Lincoln's Birthday is a legal, public holiday in some U.S. states, observed on the anniversary of Abraham Lincoln's birth on February 12, 1809, in Hodgenville (Hodgensville, Hodgen's Mill), Kentucky.[1] Connecticut,[2] Illinois,[3] Indiana,[4] Michigan,[5] Ohio,[6] California,[7] Missouri,[8] and New York[9] observe the holiday.

In many other states, Lincoln's birthday is not celebrated separately, as a stand-alone holiday. Instead, Lincoln's birthday is combined with a celebration of President George Washington's birthday (also in February) and celebrated either along with the Federal holiday of Washington's Birthday or as Presidents' Day on the third Monday in February.


The February 12, 1909 edition of the Galveston Labor Journal, in Galveston, Texas, honors Lincoln. From the collections of the Rosenberg Library.

• _WHAT IS ASKED_:
1) For each statement, answer yes or no as to whether the Lincoln's Birthday text agrees with it, and quote the words of the text that settle it.
(a) Lincoln was born in Kentucky.
(b) Presidents' Day falls on the first Monday in February.
(c) The Galveston Labor Journal edition that honors Lincoln comes from the Rosenberg Library's collections.
2) Answer these from the Lincoln's Birthday text:
(a) In what year was Lincoln born?
(b) In many other states, whose birthday is Lincoln's birthday combined with?
(c) In what city was the Galveston Labor Journal published?
The data that comes next has no connection to the Lincoln's Birthday text.

• _DATASET SECTION_:
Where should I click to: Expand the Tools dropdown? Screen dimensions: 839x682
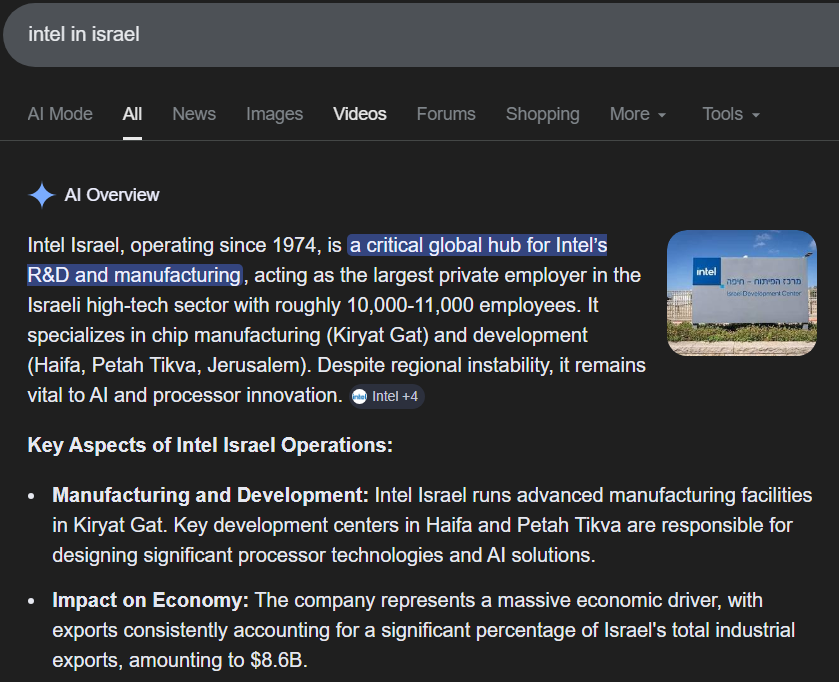731,114
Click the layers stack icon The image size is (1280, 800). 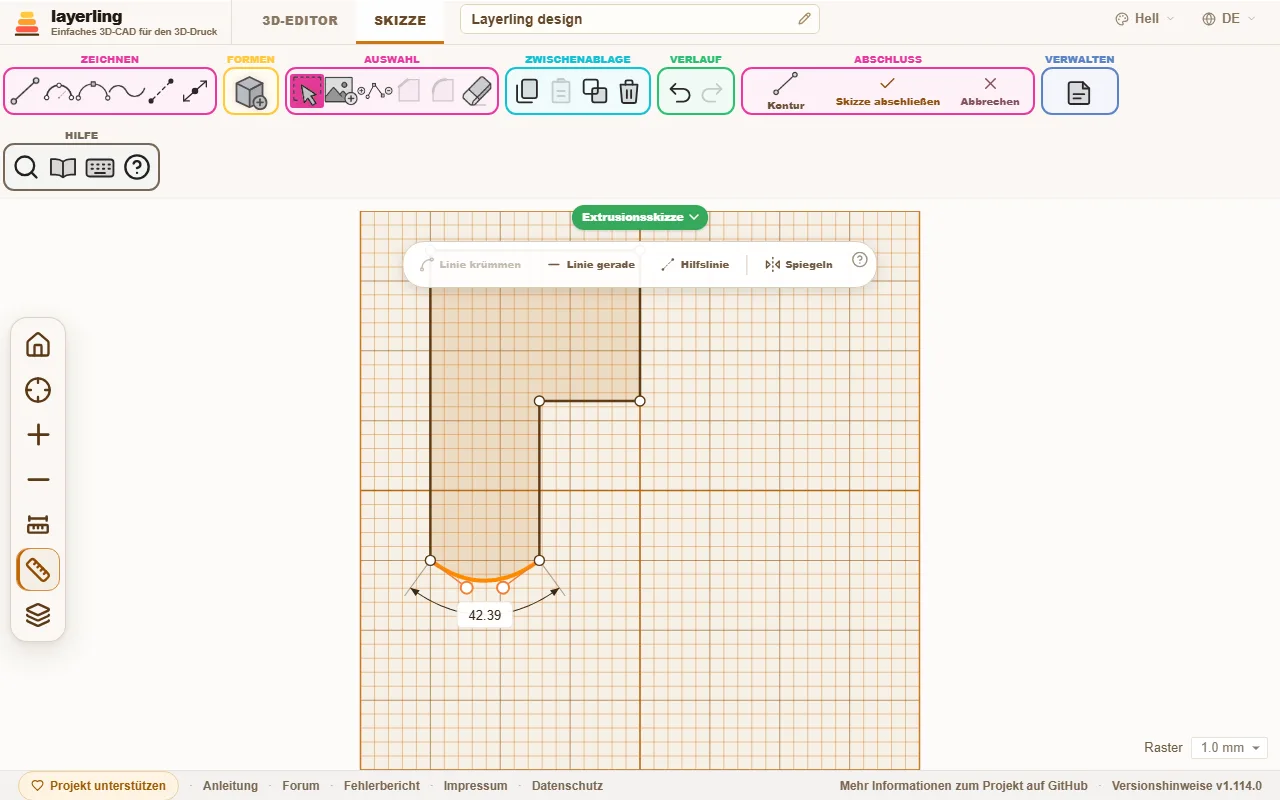(38, 615)
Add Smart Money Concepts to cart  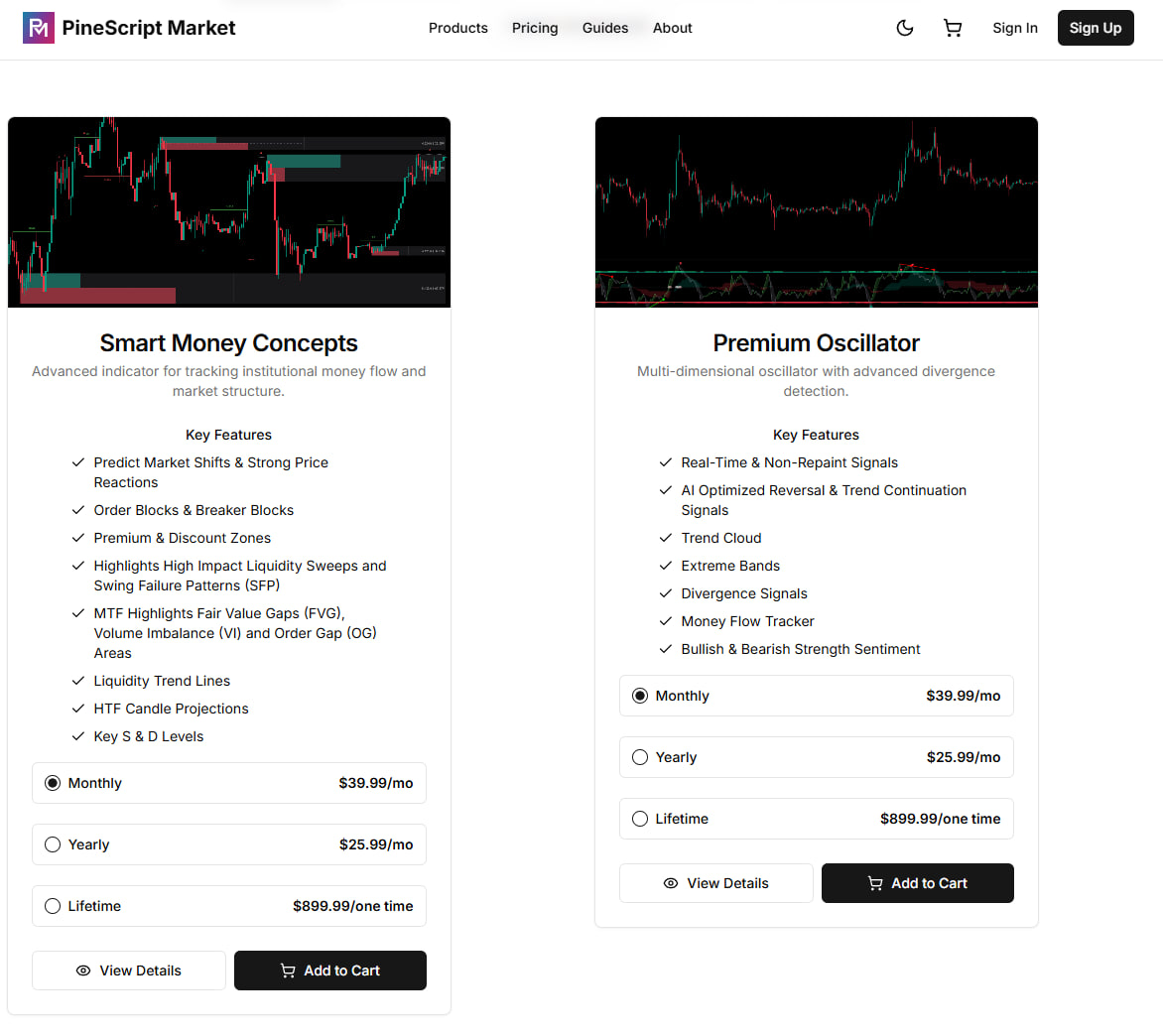click(x=330, y=971)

• _ANSWERS GIVEN_:
1)
(a) Yes: "observed on the anniversary of Abraham Lincoln's birth on February 12, 1809, in Hodgenville (Hodgensville, Hodgen's Mill), Kentucky"
(b) No: "or as Presidents' Day on the third Monday in February"
(c) Yes: "From the collections of the Rosenberg Library."

2)
(a) 1809
(b) President George Washington's
(c) Galveston, Texas